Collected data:
--
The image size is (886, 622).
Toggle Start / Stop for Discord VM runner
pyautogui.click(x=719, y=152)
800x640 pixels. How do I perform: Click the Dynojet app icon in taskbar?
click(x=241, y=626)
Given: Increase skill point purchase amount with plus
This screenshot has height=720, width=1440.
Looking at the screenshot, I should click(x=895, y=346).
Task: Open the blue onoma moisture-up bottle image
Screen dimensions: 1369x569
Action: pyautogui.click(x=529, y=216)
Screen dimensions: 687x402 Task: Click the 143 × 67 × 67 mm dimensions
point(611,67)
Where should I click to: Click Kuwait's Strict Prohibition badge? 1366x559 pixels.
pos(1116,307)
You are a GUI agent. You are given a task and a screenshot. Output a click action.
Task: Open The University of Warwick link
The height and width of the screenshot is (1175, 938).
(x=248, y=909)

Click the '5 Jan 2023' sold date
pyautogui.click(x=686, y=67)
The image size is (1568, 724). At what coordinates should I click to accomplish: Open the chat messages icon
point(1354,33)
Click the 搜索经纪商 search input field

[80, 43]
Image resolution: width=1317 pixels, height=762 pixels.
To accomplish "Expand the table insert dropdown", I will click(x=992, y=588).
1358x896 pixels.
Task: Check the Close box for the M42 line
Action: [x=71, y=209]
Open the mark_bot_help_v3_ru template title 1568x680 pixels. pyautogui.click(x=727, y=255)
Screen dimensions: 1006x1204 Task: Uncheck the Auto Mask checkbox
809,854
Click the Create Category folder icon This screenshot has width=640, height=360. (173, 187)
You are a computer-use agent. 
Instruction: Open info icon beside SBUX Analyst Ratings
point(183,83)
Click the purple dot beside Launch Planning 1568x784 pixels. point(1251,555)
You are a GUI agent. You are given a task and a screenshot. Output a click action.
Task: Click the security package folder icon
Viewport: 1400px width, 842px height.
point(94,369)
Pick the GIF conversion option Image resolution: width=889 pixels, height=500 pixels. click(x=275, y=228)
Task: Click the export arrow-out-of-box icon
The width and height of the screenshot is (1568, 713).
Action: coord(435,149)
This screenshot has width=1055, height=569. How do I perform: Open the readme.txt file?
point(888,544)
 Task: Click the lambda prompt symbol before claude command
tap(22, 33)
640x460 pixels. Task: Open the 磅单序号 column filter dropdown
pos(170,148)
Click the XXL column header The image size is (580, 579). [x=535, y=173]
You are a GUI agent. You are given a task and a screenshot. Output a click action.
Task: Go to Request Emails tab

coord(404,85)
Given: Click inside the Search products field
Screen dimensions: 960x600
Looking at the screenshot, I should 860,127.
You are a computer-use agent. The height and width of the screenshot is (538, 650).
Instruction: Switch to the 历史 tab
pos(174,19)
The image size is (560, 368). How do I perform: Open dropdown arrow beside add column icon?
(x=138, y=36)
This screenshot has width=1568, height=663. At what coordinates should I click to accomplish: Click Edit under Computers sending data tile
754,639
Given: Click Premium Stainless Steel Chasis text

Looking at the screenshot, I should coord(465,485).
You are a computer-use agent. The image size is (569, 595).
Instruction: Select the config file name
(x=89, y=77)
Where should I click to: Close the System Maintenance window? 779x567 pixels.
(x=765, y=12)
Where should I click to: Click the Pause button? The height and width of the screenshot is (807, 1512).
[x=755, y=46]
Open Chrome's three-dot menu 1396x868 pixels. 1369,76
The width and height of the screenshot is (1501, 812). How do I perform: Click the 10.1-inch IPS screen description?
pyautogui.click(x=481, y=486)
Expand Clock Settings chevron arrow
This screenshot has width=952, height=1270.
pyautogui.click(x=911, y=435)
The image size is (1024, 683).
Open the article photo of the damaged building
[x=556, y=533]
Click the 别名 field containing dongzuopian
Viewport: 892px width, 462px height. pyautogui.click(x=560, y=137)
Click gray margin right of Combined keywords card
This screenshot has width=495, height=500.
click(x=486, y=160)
--
Return, from the data, each line where the string "folder" occurs.

### RESULT OF THE EXERCISE:
Click the Create Category folder icon This screenshot has width=640, height=360. (173, 187)
Task: Click the security package folder icon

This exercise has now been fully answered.